Research perspectives

UK universities condemned for failure to tackle racism

Responses to freedom of information (FoI) requests by the Guardian, sent to 131 universities, has showed that students and staff made at least 996 formal complaints of racism over the past five years. 461 complaints made against students, with the majority lodged by other students, and 535 complaints against staff. About half of the complaints made against staff were from students, including 144 against academics. 367 complaints were upheld, resulting in at least 78 student suspensions or expulsions and 51 staff suspensions, dismissals and resignations.

The universities that recorded the largest number of formal complaints were Cambridge (72); Cardiff (39), Oxford (39), Bedfordshire (36), Nottingham Trent (23), Birkbeck College, University of London (21), Salford (21), and Coventry, Liverpool John Moores and the London School of Economics, each with 20. These figures may of course reflect better complaints procedures.

The Guardian found more than a quarter of the universities surveyed lacked centralised records of racism complaints. Some universities had only begun recording racist incidents in the last few years; others only recorded racist incidents against either staff or students, not both. Some did not specifically record racist incidents, conflating them with other forms of discrimination, harassment and bullying. The vast majority of universities also said they did not record informal complaints, while more than half did not record antisemitism and Islamophobia as racism.

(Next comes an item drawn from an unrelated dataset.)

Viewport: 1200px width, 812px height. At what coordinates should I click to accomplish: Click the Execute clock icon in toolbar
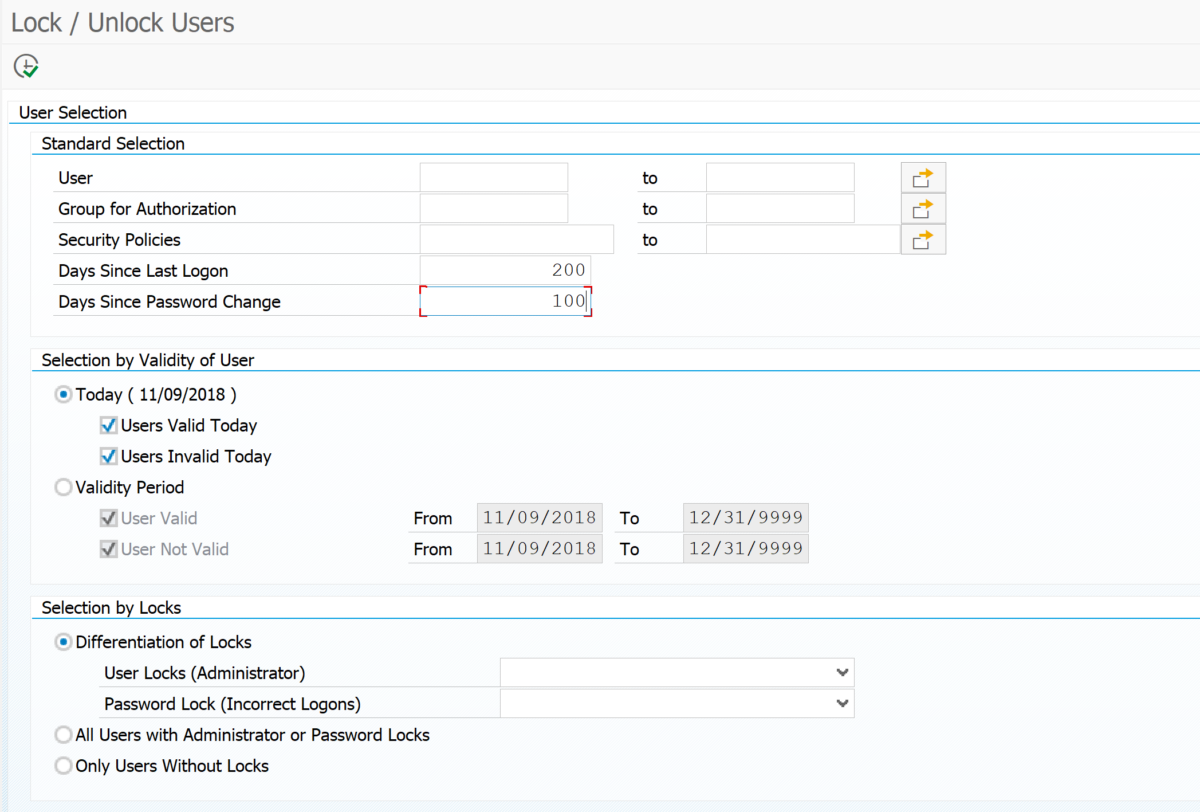click(x=26, y=67)
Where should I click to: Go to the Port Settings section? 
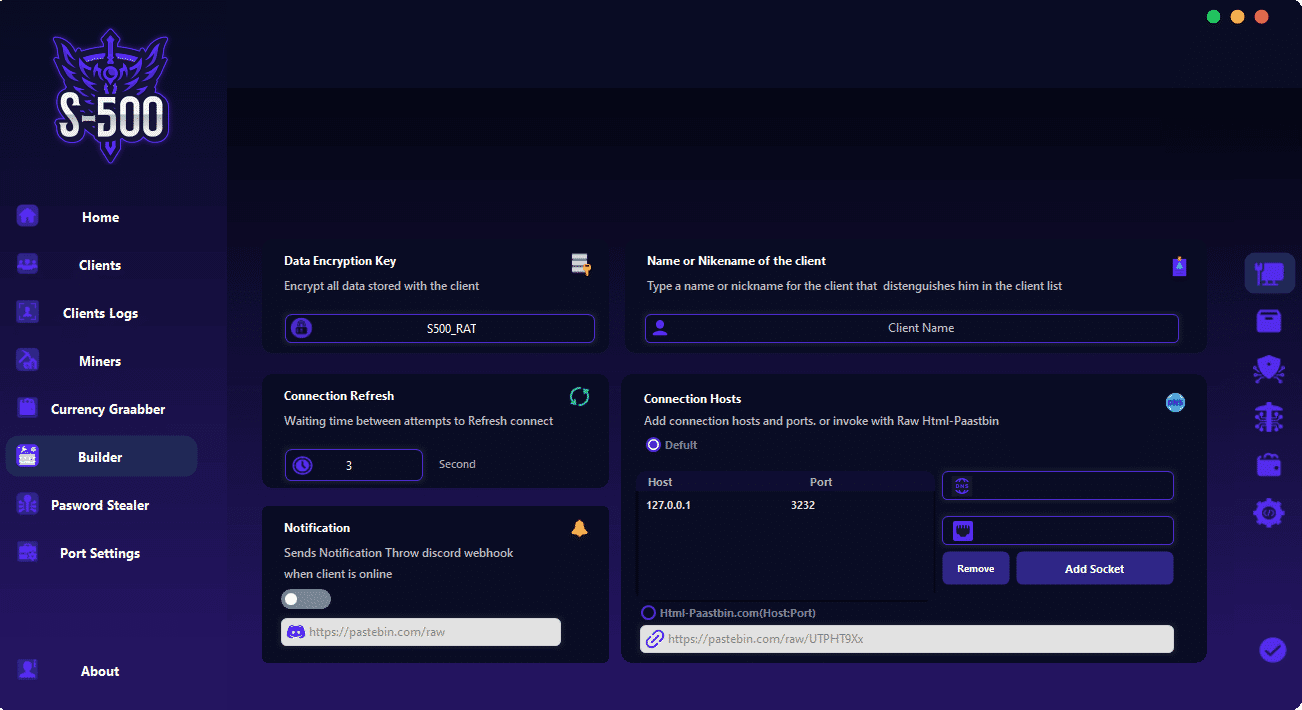click(x=101, y=553)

Only one university provided dedicated anti-racism training to all staff, while more than half provided no training on institutional racism. Only five universities said staff who investigated complaints had received specific anti-racism training. No universities provided mandatory training for students.

Equality and Human Rights Commission (EHRC) said its own inquiry had found a similar number of formal complaints over the past four years. Some 1,600 students, lecturers and other staff had responded to its call for evidence of racist incidents over the same period – the largest response to an inquiry it has ever received. The EHRC investigation, due to be published this month has been examining the disparity between the official number of racism complaints and what staff and students actually experience.